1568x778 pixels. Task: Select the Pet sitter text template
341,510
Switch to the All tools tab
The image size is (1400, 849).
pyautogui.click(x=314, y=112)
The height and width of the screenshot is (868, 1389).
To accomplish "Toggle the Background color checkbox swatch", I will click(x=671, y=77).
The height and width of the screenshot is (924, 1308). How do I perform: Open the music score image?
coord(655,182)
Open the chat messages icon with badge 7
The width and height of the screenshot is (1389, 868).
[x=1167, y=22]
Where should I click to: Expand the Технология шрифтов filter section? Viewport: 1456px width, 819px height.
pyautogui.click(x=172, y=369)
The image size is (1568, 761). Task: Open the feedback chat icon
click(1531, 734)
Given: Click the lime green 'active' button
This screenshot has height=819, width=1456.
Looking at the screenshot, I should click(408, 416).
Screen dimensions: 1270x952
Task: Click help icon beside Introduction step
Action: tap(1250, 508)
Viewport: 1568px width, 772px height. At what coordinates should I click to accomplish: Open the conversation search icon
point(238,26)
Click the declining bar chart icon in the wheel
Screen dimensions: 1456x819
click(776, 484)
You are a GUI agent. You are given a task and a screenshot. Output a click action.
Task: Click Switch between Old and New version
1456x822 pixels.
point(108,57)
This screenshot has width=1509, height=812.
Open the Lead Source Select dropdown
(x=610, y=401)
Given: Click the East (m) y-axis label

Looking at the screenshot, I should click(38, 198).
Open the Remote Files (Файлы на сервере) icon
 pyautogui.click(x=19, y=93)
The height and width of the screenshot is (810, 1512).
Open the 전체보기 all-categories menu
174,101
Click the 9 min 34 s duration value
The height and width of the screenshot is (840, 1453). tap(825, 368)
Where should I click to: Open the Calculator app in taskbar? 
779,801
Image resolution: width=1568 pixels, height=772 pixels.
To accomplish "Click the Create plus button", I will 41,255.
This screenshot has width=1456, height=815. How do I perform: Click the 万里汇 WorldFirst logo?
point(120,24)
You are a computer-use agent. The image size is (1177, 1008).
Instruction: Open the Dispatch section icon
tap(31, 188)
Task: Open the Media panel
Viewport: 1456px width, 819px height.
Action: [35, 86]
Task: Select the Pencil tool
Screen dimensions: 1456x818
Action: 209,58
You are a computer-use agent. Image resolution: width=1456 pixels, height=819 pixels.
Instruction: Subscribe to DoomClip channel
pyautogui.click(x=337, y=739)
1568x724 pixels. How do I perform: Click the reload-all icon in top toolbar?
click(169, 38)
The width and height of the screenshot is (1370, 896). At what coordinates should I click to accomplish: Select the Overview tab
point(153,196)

### [About this task]
Reproduce precisely, and with no line left out, each line from the top of the entries through the line that carries "Open the chat messages icon with badge 7".

### [Response to the exercise]
1568x778 pixels. Task: Select the Pet sitter text template
341,510
Switch to the All tools tab
The image size is (1400, 849).
pyautogui.click(x=314, y=112)
The height and width of the screenshot is (868, 1389).
To accomplish "Toggle the Background color checkbox swatch", I will click(x=671, y=77).
The height and width of the screenshot is (924, 1308). How do I perform: Open the music score image?
coord(655,182)
Open the chat messages icon with badge 7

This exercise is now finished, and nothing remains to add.